Crazy!! A whole year has passed since I heard my Morher's sweet, sweet voice.

It was April 14, 2013.
Mama had been admiring a big faced watch that I wore, so I had gone and bought her one just like mine. I had picked up a few other things to take to her and headed over to Wills Creek Village where she lived out her twilight years.
When I went in her room that day, she was sitting on her sofa circling words like she so often did. Circling words.... Circling words.... It had become her favorite past time...and it always sent a stab of pain through my heart. My Mama was SITTING for hours at a time with nothing to do but circle words!
If you knew my Mama, this was not her! If ever there was a "Martha" personality, busy, busy, ever so busy, it was her!
When I walked in her room, she immediately smiled that huge, happy smile, put down her "circle the words" book, and stood up to hug me. I held her and held her. When she began to pull away that day, I couldn't let her go. I felt like I wanted to just hold on to her forever, so I held on, holding my precious mother for a long time. Then I held her face in my hands, looked in her smiling eyes and asked her if she knew how much I loved her. Oh, she knew and I knew...as well as we COULD know. But do you really know how very much you treasure a soul until they are gone and you CAN'T look in their eyes and hold them and tell them again???
We sat and visited for a while and laughed and talked....I don't remember about what. I put some things I'd brought her away and then sat down on her couch with her, pulled out the new watch, put it on her, and showed her how to close the clasp. When you have little to do but circle words all day, a little thing like sporting a pretty, new watch is exciting stuff and I knew she'd be getting some extra moments of joy running around showing off her new "pretty."
I told Mama that I wouldn't be back for a few days because I was giving a big 60th birthday party for my friend on the 16th and I'd be busy getting things ready for that. She was always happy when she knew that I was entertaining. It seemed to give her pleasure to know that I was doing something for others. Even at 54 years old, my heart was blessed to know that I somehow gave my Mama reasons to be proud of me.
I hugged her again, kissed her sweet face, told her I'd be back in a few days, to call if she needed me, that I loved her...
I walked down the hallway...and something (which I now know was the all-knowing Spirit of God living inside me) began to overwhelm my heart with a desire to tell her I loved her again. Silly...you just told her...I'm feeling it so strongly though...Why not?? So I turned my sassy tail around and went back. I opened her door, peeked inside, and said, "I just love you so much, my Mommy!"
With a look and a smile that could never be erased from my memory, she so happily replied, "And I love YOU so much!"

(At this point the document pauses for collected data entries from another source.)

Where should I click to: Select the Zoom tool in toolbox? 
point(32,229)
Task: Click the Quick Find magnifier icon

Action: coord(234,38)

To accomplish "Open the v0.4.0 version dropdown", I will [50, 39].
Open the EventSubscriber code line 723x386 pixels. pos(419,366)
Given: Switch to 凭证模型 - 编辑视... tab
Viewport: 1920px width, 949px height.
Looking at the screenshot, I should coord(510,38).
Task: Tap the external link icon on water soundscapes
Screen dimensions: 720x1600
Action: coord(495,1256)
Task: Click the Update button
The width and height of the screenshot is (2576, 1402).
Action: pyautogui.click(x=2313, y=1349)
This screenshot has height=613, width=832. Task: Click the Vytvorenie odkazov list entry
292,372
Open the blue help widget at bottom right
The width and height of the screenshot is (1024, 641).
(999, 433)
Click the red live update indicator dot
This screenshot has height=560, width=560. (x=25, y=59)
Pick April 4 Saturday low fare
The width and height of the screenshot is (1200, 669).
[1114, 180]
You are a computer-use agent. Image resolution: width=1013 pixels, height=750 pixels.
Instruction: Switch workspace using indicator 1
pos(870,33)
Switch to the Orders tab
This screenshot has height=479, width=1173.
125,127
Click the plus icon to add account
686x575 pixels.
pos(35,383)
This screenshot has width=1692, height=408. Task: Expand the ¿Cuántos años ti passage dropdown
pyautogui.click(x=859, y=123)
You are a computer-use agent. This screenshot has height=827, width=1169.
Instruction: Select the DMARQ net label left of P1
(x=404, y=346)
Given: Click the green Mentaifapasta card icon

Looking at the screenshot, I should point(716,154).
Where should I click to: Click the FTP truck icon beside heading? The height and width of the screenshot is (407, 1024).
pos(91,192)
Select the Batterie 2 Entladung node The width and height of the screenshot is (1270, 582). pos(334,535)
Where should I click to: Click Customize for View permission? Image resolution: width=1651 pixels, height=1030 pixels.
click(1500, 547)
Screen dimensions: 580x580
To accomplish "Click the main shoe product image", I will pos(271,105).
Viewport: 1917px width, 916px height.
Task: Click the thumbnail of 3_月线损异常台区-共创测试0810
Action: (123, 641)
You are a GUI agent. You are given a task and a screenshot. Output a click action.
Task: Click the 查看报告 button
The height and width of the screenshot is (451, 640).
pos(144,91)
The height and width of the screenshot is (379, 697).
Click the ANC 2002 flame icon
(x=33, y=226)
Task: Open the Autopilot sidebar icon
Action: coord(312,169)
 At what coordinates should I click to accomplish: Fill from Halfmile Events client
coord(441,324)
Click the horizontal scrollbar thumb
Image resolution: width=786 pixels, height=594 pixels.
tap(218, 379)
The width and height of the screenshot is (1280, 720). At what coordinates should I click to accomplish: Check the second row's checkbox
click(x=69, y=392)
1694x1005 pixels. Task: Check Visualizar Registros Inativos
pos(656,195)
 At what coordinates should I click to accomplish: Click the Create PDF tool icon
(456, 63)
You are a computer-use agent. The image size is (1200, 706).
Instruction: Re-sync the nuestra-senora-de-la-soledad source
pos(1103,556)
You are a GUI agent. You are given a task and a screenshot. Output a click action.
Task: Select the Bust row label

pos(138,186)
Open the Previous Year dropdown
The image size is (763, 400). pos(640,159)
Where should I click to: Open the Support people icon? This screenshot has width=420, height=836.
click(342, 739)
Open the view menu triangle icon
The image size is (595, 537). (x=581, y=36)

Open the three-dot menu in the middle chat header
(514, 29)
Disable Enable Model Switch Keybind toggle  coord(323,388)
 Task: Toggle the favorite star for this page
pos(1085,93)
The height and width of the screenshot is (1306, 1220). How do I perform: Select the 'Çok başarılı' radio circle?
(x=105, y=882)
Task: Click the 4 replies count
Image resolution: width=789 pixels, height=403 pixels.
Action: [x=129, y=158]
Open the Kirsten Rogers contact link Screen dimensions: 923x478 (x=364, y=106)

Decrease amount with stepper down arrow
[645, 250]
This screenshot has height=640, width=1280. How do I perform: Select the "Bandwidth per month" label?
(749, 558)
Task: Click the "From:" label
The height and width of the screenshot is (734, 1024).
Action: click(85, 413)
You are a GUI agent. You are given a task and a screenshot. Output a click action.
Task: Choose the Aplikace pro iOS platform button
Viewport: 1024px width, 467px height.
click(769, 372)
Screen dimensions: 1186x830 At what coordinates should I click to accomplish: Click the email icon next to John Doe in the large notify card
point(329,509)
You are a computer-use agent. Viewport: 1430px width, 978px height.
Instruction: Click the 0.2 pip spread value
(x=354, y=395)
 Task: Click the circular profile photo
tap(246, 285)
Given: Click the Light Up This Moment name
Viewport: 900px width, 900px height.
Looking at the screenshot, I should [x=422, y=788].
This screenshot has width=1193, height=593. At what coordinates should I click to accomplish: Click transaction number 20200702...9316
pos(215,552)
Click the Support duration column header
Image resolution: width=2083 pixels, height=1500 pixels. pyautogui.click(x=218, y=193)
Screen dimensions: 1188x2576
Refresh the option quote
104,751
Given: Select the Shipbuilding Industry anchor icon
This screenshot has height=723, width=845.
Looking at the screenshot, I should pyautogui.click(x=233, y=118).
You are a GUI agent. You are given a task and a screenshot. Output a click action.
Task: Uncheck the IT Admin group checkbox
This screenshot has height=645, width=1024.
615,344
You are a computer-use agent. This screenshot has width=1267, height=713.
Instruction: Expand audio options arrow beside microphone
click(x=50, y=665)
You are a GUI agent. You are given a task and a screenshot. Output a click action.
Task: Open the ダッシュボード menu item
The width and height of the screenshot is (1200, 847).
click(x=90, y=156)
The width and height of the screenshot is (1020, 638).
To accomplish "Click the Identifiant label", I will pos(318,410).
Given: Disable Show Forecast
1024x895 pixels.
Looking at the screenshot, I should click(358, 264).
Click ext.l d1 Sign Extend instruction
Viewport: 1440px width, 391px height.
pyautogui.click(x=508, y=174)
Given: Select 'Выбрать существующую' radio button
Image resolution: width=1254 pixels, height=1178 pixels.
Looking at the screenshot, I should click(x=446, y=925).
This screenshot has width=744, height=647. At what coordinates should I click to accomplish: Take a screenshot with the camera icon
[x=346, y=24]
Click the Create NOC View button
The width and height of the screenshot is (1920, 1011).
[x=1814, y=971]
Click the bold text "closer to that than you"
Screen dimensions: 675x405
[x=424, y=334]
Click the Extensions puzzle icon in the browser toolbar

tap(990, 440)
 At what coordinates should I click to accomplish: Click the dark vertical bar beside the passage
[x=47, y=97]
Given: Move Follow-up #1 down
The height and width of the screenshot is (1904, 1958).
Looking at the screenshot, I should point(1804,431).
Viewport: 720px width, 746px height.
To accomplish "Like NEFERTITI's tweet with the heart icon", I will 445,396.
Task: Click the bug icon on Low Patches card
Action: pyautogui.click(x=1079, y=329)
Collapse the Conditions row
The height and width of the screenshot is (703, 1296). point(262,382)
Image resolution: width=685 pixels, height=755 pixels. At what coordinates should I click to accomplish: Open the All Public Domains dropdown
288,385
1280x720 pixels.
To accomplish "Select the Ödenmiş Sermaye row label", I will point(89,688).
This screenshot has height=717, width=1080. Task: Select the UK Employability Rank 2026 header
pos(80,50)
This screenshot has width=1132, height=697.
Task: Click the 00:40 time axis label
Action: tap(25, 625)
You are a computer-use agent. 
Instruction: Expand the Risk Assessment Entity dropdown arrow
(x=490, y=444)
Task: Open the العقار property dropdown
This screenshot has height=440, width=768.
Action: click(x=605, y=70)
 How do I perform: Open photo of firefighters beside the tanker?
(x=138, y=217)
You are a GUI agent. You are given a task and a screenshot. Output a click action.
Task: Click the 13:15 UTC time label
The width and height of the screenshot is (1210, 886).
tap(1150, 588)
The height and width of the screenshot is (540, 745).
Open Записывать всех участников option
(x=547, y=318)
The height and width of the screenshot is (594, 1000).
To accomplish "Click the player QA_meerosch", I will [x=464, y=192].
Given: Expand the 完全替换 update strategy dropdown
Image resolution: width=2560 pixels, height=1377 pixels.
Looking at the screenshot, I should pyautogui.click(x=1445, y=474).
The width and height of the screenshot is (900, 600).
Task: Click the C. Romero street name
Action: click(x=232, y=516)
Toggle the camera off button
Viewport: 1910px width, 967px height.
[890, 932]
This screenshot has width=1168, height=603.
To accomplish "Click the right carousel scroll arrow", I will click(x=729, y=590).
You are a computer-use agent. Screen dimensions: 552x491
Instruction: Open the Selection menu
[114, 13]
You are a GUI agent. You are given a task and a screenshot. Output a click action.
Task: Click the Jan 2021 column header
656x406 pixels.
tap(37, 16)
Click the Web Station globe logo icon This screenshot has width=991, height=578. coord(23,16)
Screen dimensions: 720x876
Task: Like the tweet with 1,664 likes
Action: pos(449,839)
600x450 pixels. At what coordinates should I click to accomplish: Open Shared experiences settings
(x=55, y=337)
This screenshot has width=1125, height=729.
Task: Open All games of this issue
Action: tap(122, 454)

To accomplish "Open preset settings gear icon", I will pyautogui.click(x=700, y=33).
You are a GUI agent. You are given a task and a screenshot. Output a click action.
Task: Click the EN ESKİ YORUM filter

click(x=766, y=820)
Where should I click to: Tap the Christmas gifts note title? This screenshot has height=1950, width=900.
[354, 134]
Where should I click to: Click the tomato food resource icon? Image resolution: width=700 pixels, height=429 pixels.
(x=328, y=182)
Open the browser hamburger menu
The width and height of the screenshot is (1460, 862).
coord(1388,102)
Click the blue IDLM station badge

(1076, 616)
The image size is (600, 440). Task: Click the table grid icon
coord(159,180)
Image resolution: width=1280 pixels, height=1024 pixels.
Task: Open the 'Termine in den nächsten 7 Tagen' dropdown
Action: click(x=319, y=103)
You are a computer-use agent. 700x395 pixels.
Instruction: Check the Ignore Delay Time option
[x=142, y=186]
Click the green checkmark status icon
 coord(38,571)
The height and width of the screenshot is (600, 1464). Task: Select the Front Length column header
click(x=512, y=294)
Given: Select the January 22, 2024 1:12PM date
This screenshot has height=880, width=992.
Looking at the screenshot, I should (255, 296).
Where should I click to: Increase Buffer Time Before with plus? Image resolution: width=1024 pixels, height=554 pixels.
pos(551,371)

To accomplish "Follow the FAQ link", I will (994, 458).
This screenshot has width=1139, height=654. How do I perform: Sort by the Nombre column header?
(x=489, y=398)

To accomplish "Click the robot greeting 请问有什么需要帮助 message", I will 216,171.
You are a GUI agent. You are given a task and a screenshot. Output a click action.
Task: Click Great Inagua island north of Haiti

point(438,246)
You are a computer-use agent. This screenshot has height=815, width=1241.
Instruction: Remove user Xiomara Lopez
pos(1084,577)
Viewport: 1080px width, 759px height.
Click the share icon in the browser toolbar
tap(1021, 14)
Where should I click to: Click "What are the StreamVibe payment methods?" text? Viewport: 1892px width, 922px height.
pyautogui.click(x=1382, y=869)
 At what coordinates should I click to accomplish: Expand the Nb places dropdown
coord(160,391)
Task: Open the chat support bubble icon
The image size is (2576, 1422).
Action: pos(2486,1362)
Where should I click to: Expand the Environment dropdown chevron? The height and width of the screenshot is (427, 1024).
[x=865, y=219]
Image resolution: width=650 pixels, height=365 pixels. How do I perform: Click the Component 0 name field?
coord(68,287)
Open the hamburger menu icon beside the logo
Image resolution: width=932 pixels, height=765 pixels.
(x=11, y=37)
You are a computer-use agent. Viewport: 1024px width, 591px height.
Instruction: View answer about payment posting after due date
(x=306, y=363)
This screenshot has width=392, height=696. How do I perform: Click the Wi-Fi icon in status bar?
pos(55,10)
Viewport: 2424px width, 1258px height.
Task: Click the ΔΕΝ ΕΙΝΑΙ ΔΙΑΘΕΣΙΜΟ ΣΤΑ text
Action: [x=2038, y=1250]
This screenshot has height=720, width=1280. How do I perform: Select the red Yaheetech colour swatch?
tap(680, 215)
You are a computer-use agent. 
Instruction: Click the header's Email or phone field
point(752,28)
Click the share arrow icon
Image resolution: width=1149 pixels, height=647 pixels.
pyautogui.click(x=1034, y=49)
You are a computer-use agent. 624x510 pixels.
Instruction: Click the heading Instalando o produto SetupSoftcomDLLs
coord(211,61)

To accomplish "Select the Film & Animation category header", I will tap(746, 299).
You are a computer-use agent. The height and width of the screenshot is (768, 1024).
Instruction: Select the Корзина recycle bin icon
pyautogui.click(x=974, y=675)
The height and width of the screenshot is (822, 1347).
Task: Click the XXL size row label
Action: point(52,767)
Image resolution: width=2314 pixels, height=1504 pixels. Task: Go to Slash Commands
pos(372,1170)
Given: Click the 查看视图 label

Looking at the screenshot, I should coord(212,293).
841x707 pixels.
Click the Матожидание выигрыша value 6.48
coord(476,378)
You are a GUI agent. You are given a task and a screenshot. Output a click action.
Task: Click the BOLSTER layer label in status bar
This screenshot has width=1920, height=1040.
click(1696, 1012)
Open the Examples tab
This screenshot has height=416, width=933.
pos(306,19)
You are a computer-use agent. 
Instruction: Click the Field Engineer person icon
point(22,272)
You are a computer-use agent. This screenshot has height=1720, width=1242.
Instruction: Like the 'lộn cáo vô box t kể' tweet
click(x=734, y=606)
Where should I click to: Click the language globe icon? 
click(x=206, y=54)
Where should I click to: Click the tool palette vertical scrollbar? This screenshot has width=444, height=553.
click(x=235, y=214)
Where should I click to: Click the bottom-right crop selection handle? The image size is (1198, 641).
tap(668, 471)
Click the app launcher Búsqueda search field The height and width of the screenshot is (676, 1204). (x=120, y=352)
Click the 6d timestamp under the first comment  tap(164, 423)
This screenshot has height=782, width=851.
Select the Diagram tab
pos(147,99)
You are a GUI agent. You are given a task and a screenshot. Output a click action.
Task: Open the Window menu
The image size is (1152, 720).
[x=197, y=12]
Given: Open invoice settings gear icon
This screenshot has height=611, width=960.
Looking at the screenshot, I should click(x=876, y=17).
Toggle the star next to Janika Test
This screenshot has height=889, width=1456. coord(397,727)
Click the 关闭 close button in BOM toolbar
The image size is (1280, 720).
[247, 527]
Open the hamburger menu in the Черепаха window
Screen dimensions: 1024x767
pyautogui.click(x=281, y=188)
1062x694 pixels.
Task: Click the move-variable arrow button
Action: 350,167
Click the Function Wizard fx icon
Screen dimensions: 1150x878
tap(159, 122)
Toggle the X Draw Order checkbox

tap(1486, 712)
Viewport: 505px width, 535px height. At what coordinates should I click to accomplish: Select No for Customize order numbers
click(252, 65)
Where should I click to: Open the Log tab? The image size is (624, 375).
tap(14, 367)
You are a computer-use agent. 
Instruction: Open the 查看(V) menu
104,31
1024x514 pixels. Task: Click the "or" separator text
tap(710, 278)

And that was the last time...the last chance..the last look..the last words.

I miss my Mother!! I won't ever, ever stop missing her!

But you know what? There is a God who lives inside me and who lived inside my mother who knew things that I didn't know. That same God who prompted me to go back that day IS God and He has promised me that my weeping will only last for the night and that a shout of joy will come in the morning!

I can never be grateful enough for the prompting of the Spirit of my God that day...for desiring to leave me with that last memory, those last words...

I'll see you in just a few days...I'll see you in the morning, my Mommy!! I think maybe it won't be long....

Monday, June 15, 2015

IF ONLY I'D ASKED

I need my Mama today!

 I need her tender understanding and I'm so longing for her wisdom! 

If I could have her precious self back for just a little while, there is no doubt in my mind what I would do! I would sit at her feet and ask her SO many questions and glean every ounce of wisdom I might have missed from her 83 years of life! 

 This is the one thing that I wish I'd done more of! 

 I learned so much from her but it saddens my heart with such grief to think what more I could have learned if only I'd been wise enough to ask! 

 My mother wasn't a perfect person but I'm sure that the mistakes she made became one of the very sources of her wisdom! 

 I'd like to tell her about the season of life I'm in now and I would ask, 

"How should I handle this? 
 What's the most important thing I should be focusing on now? 
 What are your thoughts about the decisions I'm making? 
 How do you think this will play out in the future? 
 Did you ever feel this way? 
 What should I do? 
 What things worked for you? 
 What things didn't work? 
 What advice can you give me for living out this stage and the rest of the stages of my life?" ..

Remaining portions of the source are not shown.